Their old CREDIT values: Collaboration, Results for Customers, Efficiency, Diversity, Inclusion & Belonging, Iteration, and Transparency.
New values: Speed with Quality, Ownership Mindset, Customer Outcomes.
In other words, work harder, not smarter, and no more DEI.
Yep. These companies forget that we can use AI too, to unpack these ridiculous corporate statements in record time to get right down to the point: We're going to dump all our values, and not even going to pay lip service to things like integrity, transparency, or diversity anymore.
It’s there, at the end, -ish:
> Interpersonal excellence: individuals who are good humans, embrace diversity, inclusion and belonging, assume good intent and treat everyone with respect
I'm not even sure it even means "work harder, not smarder and wach yor seplling." In my experience it's more of a shibboleth to the new masters to let them know they're down with creating a top-down organization where information flows only one way.
Were I to have crafted this post, it would have included things like
"We ask our employees, customers and investors time to prove ourselves to you again as we re-commit to listening to our stake-holders and ensure our organization is properly re-positioned to execute our continued plans to deliver the best possible service..."
But instead it comes across as "someone read an article about Amazon's two-pizza team rule and we figured there were worse things to try."
Also stop talking to your colleagues and start talking to "ai".
"Speed with Quality"
Having been in some of these values meetings, I really imagine it went like this: someone wanted speed, and someone else wanted quality.
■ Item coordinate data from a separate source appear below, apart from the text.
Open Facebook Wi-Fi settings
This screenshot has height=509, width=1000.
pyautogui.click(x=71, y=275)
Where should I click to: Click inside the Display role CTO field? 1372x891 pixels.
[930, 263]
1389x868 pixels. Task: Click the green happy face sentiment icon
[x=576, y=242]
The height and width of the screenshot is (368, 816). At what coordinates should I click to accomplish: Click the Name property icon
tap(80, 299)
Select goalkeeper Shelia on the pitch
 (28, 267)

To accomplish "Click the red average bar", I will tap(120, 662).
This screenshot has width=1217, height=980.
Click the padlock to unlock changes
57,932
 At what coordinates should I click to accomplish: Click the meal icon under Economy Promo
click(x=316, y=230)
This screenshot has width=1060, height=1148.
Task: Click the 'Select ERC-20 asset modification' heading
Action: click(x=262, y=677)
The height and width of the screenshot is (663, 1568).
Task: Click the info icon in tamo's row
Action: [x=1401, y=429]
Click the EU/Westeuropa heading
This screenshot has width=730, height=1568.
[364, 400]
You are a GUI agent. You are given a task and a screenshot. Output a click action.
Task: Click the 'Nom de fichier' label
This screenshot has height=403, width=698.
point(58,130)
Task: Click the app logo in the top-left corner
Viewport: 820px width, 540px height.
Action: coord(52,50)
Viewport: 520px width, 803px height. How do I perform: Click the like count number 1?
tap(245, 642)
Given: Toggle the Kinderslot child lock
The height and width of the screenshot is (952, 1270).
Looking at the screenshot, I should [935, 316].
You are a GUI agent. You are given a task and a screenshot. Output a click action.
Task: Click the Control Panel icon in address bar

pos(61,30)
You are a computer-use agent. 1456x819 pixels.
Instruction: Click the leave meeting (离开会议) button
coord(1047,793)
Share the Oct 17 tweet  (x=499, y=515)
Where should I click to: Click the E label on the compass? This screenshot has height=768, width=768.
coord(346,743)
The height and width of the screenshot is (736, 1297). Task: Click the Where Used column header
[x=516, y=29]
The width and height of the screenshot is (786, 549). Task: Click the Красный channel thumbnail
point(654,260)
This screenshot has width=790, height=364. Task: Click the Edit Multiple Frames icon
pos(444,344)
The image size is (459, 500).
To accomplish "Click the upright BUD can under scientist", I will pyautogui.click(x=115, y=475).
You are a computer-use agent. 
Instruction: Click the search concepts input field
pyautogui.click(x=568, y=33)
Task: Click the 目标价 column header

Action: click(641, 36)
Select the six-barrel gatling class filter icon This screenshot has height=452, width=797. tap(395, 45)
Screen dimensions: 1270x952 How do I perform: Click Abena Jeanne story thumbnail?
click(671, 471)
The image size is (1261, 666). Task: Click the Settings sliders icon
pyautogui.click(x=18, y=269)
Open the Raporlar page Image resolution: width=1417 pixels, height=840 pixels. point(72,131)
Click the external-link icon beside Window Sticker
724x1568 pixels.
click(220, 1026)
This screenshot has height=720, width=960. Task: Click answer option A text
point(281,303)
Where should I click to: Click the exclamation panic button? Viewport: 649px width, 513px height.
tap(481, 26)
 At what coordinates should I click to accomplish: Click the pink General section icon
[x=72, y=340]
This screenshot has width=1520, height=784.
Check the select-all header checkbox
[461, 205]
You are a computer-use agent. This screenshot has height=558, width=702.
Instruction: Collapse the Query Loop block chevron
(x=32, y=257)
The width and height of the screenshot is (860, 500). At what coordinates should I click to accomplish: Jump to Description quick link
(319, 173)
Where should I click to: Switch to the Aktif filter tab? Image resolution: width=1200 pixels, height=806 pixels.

Sorry, I mean Speed and Quality. Many people said there is a tradeoff between those two things, and only one thing can be first.
Some brilliant businessman: "I know, we'll combine them. We want Speed _and_ Quality." Thus, "Speed with Quality." Tada!
Values are a tradeoff: only one thing can be first. Trying to duck that is stupid.
Long live "SQOMCO"
I think you mean no more humans. Gross
> Ownership
I've noticed that the more a company pushes on ownership the more difficult it is to actually execute it.
> Ownership Mindset
Every company I've worked at hammers the "ownership" idea and I hate it so much. It's how they drive a culture where employees are expected to invest themselves into "owning" a problem space that can be taken from them at any moment. It's how they trick you into doing extra work that's not in your job description.
Unless you're ACTUALLY an owner, don't be fooled by an "ownership" value.
There seems to be a massive push against DEI over the last few years in the tech industry globally, despite it being one of the industry's greatest strength.
Does anyone know what caused this?
Well under this administration even if you believe in DEI best not have it written anywhere
So, SQUOMCO?
I thought that the GitHub degrading would be an opportunity for them to be an alternative more focused in stability and a customer centric approach . But it's just more slop
Basically "screw any part about employees working together do what I say fast". What a shame. I love the AI bros who think utopia is coming, 4 day work weeks, etc. more like "get screwed, work more, for less, in worse environments".
Tranparency is also missing from the new values. Can't say I'm terribly surprised,but I am disappointed.
I don't understand why companies are abandoning DEI so quickly and so decisively. What happens if/when a Democrat president is elected that mandates DEI and ESG all over again, are they going to add them back into their core values as swiftly as they abandoned them?
At least companies like Coinbase made principled stances against forced DEI and employee activism earlier than everyone else. Doing it now seems weird because if it does become mandated again, they're going to look so phony.
I'm firmly not in Trump's anti-DEI camp but I have seen what can happen when you make it one of your core values. You can end up with a lot of people talking about it a lot, lots of meetings and initiatives rather than doing actual work. And usually those don't go anywhere because the people doing it don't have any power to actually change things. It's unlikely that a company like Gitlab really needs anything changing anyway.
It doesn't make sense for it to be 40% of their values, especially if they're losing money (or very close to it).
I thought GitLab was a bit more respectable than this LinkedIn style slop. I cringe less at horoscopes than this.
There's a 'github down' post here every other day.
The ball is right there, bouncing alone in front of the goal, and they just have to position themselves as "we're the stable ones" to score that market when the exodus inevitably happens.
Nope, full throttle and stimulants, just because.